** Start **

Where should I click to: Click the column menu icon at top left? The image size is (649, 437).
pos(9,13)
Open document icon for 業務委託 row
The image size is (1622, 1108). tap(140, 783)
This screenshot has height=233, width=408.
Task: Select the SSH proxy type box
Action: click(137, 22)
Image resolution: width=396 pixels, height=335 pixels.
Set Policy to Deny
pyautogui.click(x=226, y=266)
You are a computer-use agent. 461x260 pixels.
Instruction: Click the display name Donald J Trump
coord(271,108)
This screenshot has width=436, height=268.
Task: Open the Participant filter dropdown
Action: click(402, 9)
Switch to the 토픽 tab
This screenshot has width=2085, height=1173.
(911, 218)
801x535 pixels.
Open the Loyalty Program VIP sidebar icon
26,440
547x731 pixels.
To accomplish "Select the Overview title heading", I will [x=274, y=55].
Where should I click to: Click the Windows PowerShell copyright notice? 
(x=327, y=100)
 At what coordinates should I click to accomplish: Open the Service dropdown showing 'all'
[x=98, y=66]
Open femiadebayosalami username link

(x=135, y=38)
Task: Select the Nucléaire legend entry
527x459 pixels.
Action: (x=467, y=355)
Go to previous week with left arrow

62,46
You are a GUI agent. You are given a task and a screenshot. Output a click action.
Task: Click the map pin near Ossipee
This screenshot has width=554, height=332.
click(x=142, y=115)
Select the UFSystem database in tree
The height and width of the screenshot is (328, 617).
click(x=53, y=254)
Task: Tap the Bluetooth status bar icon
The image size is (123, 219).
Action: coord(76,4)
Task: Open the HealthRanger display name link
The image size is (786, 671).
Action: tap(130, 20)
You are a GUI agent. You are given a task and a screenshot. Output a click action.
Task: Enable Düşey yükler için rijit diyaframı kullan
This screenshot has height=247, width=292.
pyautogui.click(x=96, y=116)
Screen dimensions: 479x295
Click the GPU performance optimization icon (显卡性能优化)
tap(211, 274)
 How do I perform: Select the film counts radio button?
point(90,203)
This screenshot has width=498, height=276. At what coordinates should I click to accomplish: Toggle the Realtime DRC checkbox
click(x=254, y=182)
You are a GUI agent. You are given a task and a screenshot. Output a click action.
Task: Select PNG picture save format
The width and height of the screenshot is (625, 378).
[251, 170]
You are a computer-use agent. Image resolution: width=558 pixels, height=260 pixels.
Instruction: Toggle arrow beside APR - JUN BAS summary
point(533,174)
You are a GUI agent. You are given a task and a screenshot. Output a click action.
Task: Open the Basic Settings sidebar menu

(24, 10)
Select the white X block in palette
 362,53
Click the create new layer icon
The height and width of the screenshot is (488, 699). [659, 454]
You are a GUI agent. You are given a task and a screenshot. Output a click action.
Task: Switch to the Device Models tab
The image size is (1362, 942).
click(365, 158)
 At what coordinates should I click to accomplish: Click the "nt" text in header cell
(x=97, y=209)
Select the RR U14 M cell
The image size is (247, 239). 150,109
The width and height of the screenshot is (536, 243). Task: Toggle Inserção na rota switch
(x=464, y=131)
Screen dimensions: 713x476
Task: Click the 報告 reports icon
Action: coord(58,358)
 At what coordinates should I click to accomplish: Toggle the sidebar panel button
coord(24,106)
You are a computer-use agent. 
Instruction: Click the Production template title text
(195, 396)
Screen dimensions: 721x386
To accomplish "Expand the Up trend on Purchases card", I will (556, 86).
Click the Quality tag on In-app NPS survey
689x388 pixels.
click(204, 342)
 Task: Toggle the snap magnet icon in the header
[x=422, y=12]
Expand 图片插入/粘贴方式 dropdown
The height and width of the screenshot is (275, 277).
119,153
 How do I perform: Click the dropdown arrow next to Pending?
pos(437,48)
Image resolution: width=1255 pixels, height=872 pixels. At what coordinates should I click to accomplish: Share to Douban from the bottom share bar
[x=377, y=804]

** End **

Update the items starting with the line containing "The width and height of the screenshot is (536, 243)." and going on through the line containing "[x=422, y=12]": rewrite those lines with "Toggle" replaced by "Flip" and everything else unchanged.

The width and height of the screenshot is (536, 243). Task: Flip Inserção na rota switch
(x=464, y=131)
Screen dimensions: 713x476
Task: Click the 報告 reports icon
Action: coord(58,358)
 At what coordinates should I click to accomplish: Flip the sidebar panel button
coord(24,106)
You are a computer-use agent. 
Instruction: Click the Production template title text
(195, 396)
Screen dimensions: 721x386
To accomplish "Expand the Up trend on Purchases card", I will (556, 86).
Click the Quality tag on In-app NPS survey
689x388 pixels.
click(204, 342)
 Task: Flip the snap magnet icon in the header
[x=422, y=12]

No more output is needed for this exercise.